Wanted Dead en Concrete Waves komen meteen al stevig binnenrollen en het kleine podium kraakt al meteen in haar oude voegen. Desondanks blijft het publiek er verrassend stoïcijns onder. De ritmesectie danst en bluest aanstekelijk in het heerlijke I Need A Gun waarin de samenzang tussen bandleader Robin Borghgraef en bassist Jens De Ruyte nog eens haarfijn aantoont waarin SONS sterk is. Pure stevige vuile garagepunk met een hoge volumeknop en een melodische meerstemmigheid dus!

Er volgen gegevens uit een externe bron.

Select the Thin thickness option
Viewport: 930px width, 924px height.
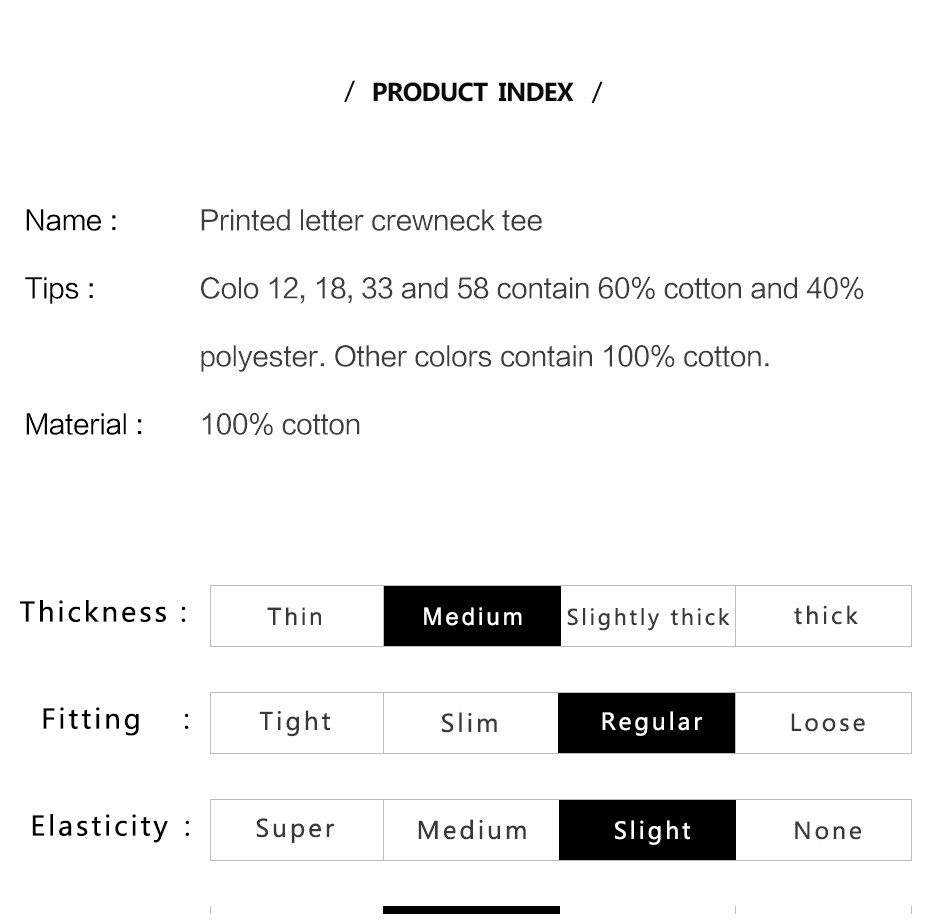tap(297, 616)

Jammer toch dat de georkestreerde moshpit tijdens de stilaan obligate Black Keys-cover niet een keer spontaan ontspint. Een aantal intimi ruien de boel op en transformeren op uitgekiende wijze de eerste rijen tot een sfeervolle en niet meer te stuiten pletwals van Ramonesiaanse gelukzaligheid. Punt is dat SONS dit eigenlijk niet nodig zou mogen hebben want het zinderende slottrio spreekt voor zich. Tube Spit en StuBru-hit Ricochet lanceren de band plankgas richting de apocalyptische finale van het meesterlijke Do They See Me. Aanzwellende gitaren, overstuurde ritmesectie, onderkoelde gezang, een denderende rotvaart en een perfect aansturende break middenin, de song heeft alles.
Drie kwartier zijn nooit zo snel voorbij gevlogen, suizende oren en een orkaangevoel later stellen we vast dat we in België gitaarmuziekland niet mogen klagen. Het kan soms simpel zijn en ons gevoel zegt dat deze rakkers het nog ver kunnen schoppen.